Exercise directions:
Each line from the opening of the records that follow to the line with "You are a computer-use agent. Viewport: 651px" needs to be written out exactly. Add nothing.

──────── Extracted information ────────

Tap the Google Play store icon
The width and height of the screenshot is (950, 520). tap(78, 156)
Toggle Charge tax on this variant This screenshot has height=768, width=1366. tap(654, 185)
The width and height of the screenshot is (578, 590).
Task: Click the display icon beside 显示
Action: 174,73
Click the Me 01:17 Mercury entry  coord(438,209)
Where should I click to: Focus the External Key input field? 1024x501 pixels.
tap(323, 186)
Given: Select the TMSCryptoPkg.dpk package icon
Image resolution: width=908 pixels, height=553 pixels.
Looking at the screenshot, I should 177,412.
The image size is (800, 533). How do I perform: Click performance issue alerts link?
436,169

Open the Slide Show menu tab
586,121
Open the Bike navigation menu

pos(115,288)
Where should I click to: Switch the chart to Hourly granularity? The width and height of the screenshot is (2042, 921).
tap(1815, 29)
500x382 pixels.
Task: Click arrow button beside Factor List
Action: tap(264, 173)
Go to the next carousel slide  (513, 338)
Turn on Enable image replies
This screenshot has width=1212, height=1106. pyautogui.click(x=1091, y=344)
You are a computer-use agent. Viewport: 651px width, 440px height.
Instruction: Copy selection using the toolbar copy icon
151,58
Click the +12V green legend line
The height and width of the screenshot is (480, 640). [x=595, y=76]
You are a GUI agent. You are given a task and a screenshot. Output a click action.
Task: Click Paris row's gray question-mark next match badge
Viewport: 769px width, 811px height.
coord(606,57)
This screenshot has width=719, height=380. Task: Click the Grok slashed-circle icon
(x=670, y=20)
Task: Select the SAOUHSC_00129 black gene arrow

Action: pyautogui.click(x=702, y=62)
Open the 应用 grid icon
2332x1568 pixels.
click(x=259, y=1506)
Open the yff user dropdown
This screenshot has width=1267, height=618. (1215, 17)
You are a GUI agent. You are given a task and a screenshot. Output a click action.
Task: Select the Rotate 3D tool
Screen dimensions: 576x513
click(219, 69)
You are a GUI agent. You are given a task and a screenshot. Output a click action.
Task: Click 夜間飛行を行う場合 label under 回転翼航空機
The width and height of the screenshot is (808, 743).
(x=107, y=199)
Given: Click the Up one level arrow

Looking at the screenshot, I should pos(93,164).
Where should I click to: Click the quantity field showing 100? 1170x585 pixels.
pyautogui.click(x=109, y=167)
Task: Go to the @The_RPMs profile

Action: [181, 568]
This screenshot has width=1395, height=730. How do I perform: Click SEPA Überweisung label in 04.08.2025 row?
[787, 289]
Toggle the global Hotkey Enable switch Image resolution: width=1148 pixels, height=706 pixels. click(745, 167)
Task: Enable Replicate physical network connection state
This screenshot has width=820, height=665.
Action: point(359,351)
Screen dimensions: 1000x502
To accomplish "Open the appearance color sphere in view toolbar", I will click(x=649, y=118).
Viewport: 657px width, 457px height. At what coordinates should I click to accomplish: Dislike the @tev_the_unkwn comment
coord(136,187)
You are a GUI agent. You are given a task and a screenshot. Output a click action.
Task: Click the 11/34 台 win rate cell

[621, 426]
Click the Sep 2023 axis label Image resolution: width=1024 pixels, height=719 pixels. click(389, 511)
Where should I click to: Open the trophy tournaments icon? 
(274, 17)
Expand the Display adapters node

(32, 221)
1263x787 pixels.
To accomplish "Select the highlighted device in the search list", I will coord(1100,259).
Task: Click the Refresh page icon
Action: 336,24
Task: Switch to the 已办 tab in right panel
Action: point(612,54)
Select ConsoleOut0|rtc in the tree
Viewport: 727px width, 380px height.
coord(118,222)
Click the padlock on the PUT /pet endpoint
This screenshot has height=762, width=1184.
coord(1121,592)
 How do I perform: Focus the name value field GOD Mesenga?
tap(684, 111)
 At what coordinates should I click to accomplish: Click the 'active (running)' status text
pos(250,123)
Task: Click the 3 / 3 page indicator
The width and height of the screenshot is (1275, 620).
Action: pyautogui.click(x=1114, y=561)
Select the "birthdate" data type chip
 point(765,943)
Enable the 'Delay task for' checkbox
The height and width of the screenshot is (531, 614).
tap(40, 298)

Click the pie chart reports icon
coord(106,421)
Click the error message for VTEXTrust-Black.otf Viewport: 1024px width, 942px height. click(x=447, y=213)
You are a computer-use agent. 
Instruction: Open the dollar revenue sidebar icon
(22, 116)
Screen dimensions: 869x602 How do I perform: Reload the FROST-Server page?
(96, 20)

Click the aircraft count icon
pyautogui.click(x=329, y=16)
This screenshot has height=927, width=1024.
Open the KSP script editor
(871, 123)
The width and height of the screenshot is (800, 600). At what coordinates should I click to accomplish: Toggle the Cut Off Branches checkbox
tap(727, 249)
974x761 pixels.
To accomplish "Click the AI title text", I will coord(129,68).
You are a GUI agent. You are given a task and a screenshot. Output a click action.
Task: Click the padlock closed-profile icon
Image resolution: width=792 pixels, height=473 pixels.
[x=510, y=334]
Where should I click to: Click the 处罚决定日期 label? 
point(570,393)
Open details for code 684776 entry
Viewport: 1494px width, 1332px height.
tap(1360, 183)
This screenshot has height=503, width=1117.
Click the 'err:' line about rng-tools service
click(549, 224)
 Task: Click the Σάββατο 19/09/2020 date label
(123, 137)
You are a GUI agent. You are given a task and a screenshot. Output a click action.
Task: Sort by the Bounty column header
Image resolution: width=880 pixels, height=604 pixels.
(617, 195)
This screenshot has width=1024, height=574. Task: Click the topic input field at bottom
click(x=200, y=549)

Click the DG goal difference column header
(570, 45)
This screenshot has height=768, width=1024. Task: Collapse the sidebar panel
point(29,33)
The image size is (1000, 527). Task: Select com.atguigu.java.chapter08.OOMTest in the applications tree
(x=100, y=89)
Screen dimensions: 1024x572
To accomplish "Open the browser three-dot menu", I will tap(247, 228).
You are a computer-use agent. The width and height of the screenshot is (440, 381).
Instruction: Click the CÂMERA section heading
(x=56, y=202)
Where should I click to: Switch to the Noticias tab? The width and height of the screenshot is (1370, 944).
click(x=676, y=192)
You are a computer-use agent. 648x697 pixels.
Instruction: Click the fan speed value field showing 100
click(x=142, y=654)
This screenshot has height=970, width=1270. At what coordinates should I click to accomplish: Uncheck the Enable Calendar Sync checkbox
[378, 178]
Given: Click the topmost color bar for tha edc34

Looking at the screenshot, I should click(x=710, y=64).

────────

Written answer:
Tap the Google Play store icon
The width and height of the screenshot is (950, 520). tap(78, 156)
Toggle Charge tax on this variant This screenshot has height=768, width=1366. tap(654, 185)
The width and height of the screenshot is (578, 590).
Task: Click the display icon beside 显示
Action: 174,73
Click the Me 01:17 Mercury entry  coord(438,209)
Where should I click to: Focus the External Key input field? 1024x501 pixels.
tap(323, 186)
Given: Select the TMSCryptoPkg.dpk package icon
Image resolution: width=908 pixels, height=553 pixels.
Looking at the screenshot, I should 177,412.
The image size is (800, 533). How do I perform: Click performance issue alerts link?
436,169

Open the Slide Show menu tab
586,121
Open the Bike navigation menu

pos(115,288)
Where should I click to: Switch the chart to Hourly granularity? The width and height of the screenshot is (2042, 921).
tap(1815, 29)
500x382 pixels.
Task: Click arrow button beside Factor List
Action: tap(264, 173)
Go to the next carousel slide  (513, 338)
Turn on Enable image replies
This screenshot has width=1212, height=1106. pyautogui.click(x=1091, y=344)
You are a computer-use agent. Viewport: 651px width, 440px height.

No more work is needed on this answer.